GREYPRIDE
Petite chronique inattendue d'une vieillesse sans tabou
Dans la pénombre de la chambre, un rayon de soleil passe à travers les persiennes baissées. Charles, la tête légèrement en arrière, repose assis contre la tête de lit, son corps allongé nonchalamment.
Un léger sourire flotte sur son visage, paupières baissées, le corps détendu, il tient l’épaule de Gisèle. Blottie sur son torse, sa main tendue vers les cheveux de Charles, elle caresse délicatement son cou.
Madeleine est de l’autre côté, sa tête repose, les cheveux défaits, sur son ventre ; elle ne pèse pas lourd... Ils ne bougent presque pas, elle joue de ses doigts avec les rayons de soleil pour dessiner des formes changeantes sur le sol.
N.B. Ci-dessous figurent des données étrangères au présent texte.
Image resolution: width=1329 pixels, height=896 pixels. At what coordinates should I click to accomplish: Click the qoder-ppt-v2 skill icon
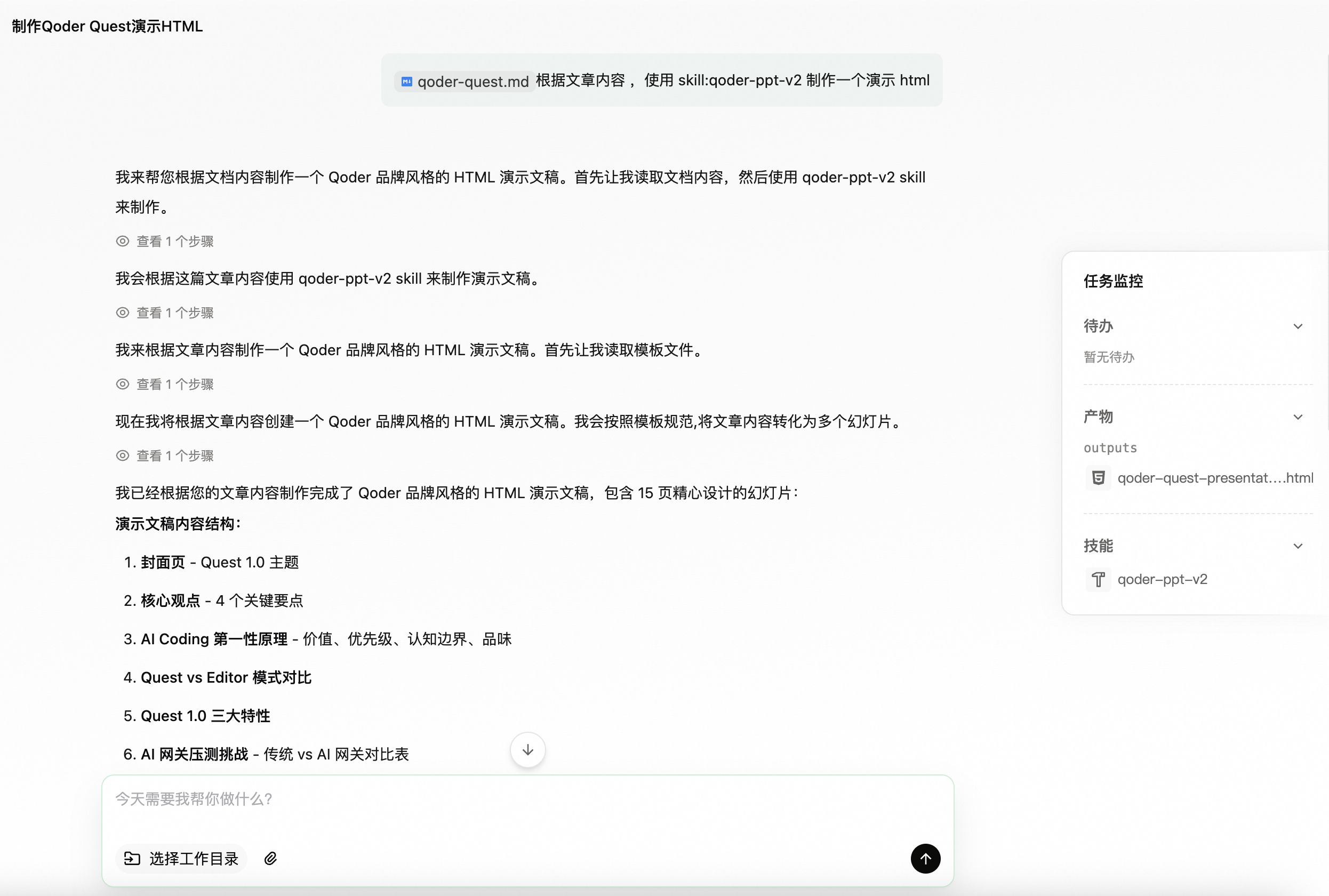click(1098, 579)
Du trio émane un sentiment d’apaisement, de tranquillité, de sensualité.
La pièce baignée d’une lumière dorée, ressemble à un tableau oriental dans les appartements privés d’un pacha turc. Courtisanes, légèrement vêtues, cheveux tombants, dans la torpeur d’une journée d’été.
Embellis par cette ambiance, je ne vois plus leurs corps disloqués par la vieillesse, leurs vêtements mal enfilés et usés par le temps. Non, ce que je ressens n’est que calme, douceur et beauté.
Je referme lentement la porte qui était restée entre-ouverte ; je me sens un peu coupable de ce regard indiscret sur ce tableau d’une rare intimité.
La transition est brutale, de l’orient je passe à l’ambiance aseptisée de ces couloirs aux couleurs fades. Lumière artificielle, linos brillants gris clair, qui me rappellent à la réalité de mon travail.
Je me presse, cet arrêt improvisé m’a mise en retard. Nous sommes une poignée d’aides soignantes à connaître les aventures de Charles et à couvrir les allées et venues dans sa chambre, la numéro 8. Il faut rester discret, les familles n’apprécieraient sans doute pas.
Quand on parle du diable... j’aperçois dans le hall d’accueil la fille de Monsieur Charles accompagnée d’un jeune adolescent.